Espiar espacios


Me fascinan las webcams del mundo. Puedes plantarte en una ventanita que te enseña Manhattan, Roma o Madrid en cuestión de segundos. Los olores se quedan fuera, la mayor parte de cámaras no se acompañan de sonido- lo que les da un toque de desconcierto aún mayor (aunque hay excepsiones: por ejemplo, la de Manhattan o la de la Plaza Cavour de Roma)


No a todas horas, rara vez lo hago, pero a ratos me siento en estas ventanas, casi siento mis pies colgando dentro de la escena.

Las hormiguitas moviéndose de un punto a otro o el murmullo de las que se aliñan con voz son sugerentes y a buen seguro, si uno tuviera la paciencia suficiente, podría presenciar auténticas historias e inventarles un argumento- pero lo que más me gusta es observar cómo son esos espacios.

Porque el paisaje urbano es una de las mayores construcciones culturales y que dice muchas cosas sin gritar. Cómo están señalados los usos del espacio, por dónde pueden (o deben) ir los peatones, los coches, las bicis. Si es que pueden, claro, porque esa es una de las cuestiones fundamentales del urbanismo: por ejemplo, en mi barrio, es evidente que la construcción es de los años 70, ciudad dormitorio, donde los peatones no contaban gran cosa, porque se entendía que aquello no era más que un lugar para ir a dormir, y en coche, además. Las aceras de pronto se desvanecen, para confusión del peatón. Los coches al salir del garaje no pueden ver si se le cruzará un peatón: el espacio se ha diseñado pensando en el coche como usuario de ese espacio. Por ejemplo, Times Square fue recientemente remodelada para devolver el espacio al ciudadano, cerrando al tráfico un área importante, que se ha convertido en lugar de comercio, sí, pero también de encuentro.

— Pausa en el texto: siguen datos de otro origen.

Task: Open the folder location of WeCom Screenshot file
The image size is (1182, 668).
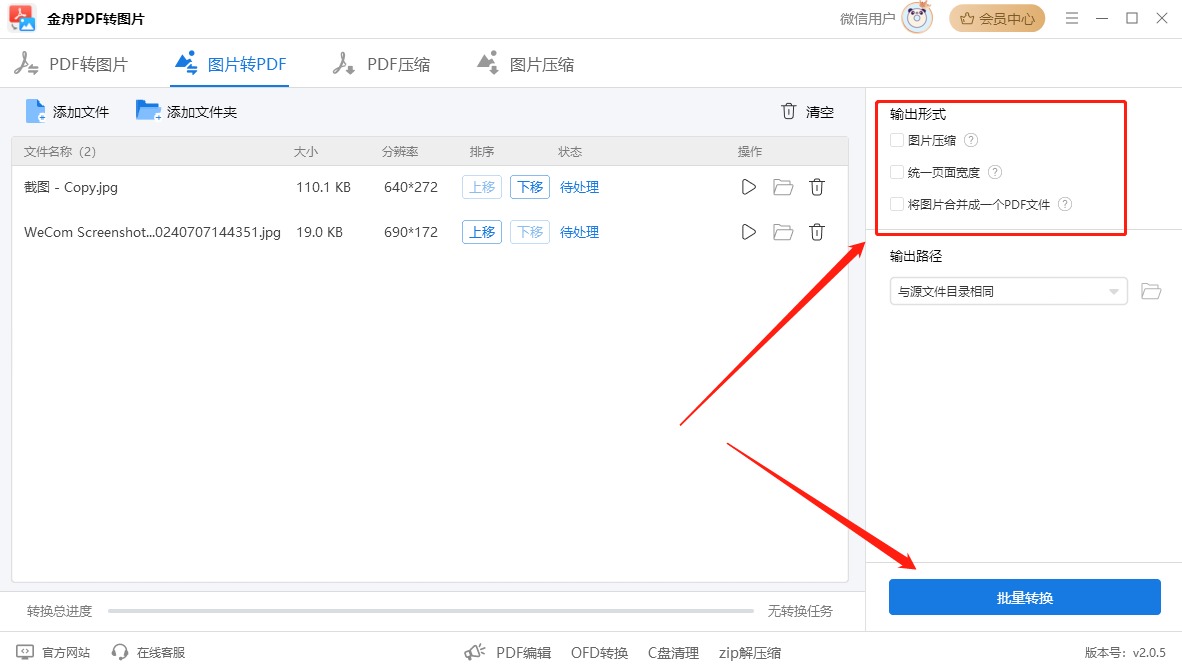Action: pos(782,231)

En el diseño urbano se decide si tal espacio público es un lugar de comercio, de encuentro, de tránsito... ¿Quién usa el espacio y a qué hora? Los espacios tienen sus permisos por horas. La plaza de España en Roma es lugar de turismo y de compras durante el día y de encuentros durante la noche. Las hordas en Venecia, los taxis amarillos en Times Square, la gente en Madrid. Ese carril bici de Madrid, que no es más que un graffiti.

¿Por dónde van los coches, los peatones, las bicis? ¿Cómo son las líneas? ¿Cuáles son las reglas no escritas? ¿Cuánto espacio es un anuncio y cuánto un patrimonio artístico o arquitectónico? ¿Qué se ilumina?

Qué aburrido sería el mundo si todo fuese igual.